KPPAA: Qanun Jinayat Belum Sentuh Aspek Perlindungan Terhadap Anak
Ilustrasi penyintas kekerasan seksual. [Dok. The Asia Parent]

Komisi Pengawasan Perlindungan Anak Aceh (KPPAA) menilai Qanun Jinayat yang berlaku di Aceh saat ini masih jauh dari aspek perlindungan terhadap anak. Terutama anak yang menjadi korban. Bahkan seorang anak yang menjadi korban kekerasan seksual sangat rentan diputar kasusnya dijadikan seorang pelaku.

Komisioner KPPAA, Ayu Ningsih mengatakan, jika dijuntokan dengan pasal-pasal lainnya, yang ada dalam Qanun Jinayat hanya seperti khalwat, pengakuan zina dan zina anak.

"Sedangkan dalam undang-undang perlindungan anak, apapun kondisi anak, tetap dianggap sebagai korban, meskipun persetubuhan tersebut dilakukan tanpa ancaman kekerasan, karena ada perluasan unsur pidana seperti tipu muslihat, bujuk rayu, iming-iming dan serangkaian kebohongan lainnya maka orang dewasa tetap akan dihukum dan anak tetap merupakan korban tindak pidana," kata Ayu, Selasa (26/10/2021).

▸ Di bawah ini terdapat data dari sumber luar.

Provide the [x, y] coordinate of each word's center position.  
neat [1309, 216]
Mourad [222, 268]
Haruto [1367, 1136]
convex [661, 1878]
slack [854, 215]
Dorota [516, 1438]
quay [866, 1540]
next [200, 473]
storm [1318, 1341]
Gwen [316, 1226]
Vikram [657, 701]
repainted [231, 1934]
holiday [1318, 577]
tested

Ayu melihat, di dalam Qanun Jinayat masih belum optimal membahas hal yang mencegah praktik kekerasan. Kemudian juga belum memberikan perlindungan kepada anak yang menjadi korban, belum memberikan pemulihan bagi korban kekerasan seksual, dan belum memberikan efek jera kepada pelaku.

Ia menuturkan, selama ini pembuktian kasus dan perkara kekerasan seksual masih disamakan dengan pembuktian kejahatan pada umumnya. Padahal, dalam banyak peristiwa, kekerasan seksual terhadap anak kerap terjadi di ruang privat sehingga tidak tersedianya saksi dan tidak adanya bukti fisik yang secara langsung melihat mengenai terjadinya peristiwa tersebut.

"Yang tersedia hanyalah keterangan anak sebagai saksi korban, apalagi untuk memintai keterangan anak sebagai saksi korban sangatlah tidak mudah diperoleh, diperlukan cara dan metode khusus untuk dapat memperoleh keterangan dari anak yang menjadi saksi korban," sebut Ayu.

Ia menilai, terhadap jarimah pemerkosaan dalam Qanun Jinayat sangat sulit dibuktikan, karena mengatur tentang alat bukti tambahan yaitu sumpah. Orang yang mengaku diperkosa boleh bersumpah dan pada saat yang bersamaan pelaku pemerkosaan juga diberikan kesempatan untuk bersumpah.

Jika kedua belah pihak sama-sama bersumpah dan mengingkari maka kedua-duanya bebas dari hukuman dan korban harus mencari alat bukti lain jika ingin proses hukumnya dilanjutkan, lalu bagaimana dengan kekuatan hukum sumpah anak di bawah umur.

Ia menjelaskan, menurut Kitab Undang-Undang Hukum Acara Pidana (KUHAP), pasal 171 huruf a, seorang anak yang umurnya belum 15 tahun diambil keterangannya tanpa sumpah.

Hal ini mengakibatkan sumpah anak tidak dapat lagi dianggap sebagai alat bukti yang sah dan tidak mempunyai kekuatan pembuktian, karena tidak mempunyai syarat formil. Realitanya kebanyakan korban pemerkosaan adalah anak-anak yang masih berusia di bawah 15 tahun.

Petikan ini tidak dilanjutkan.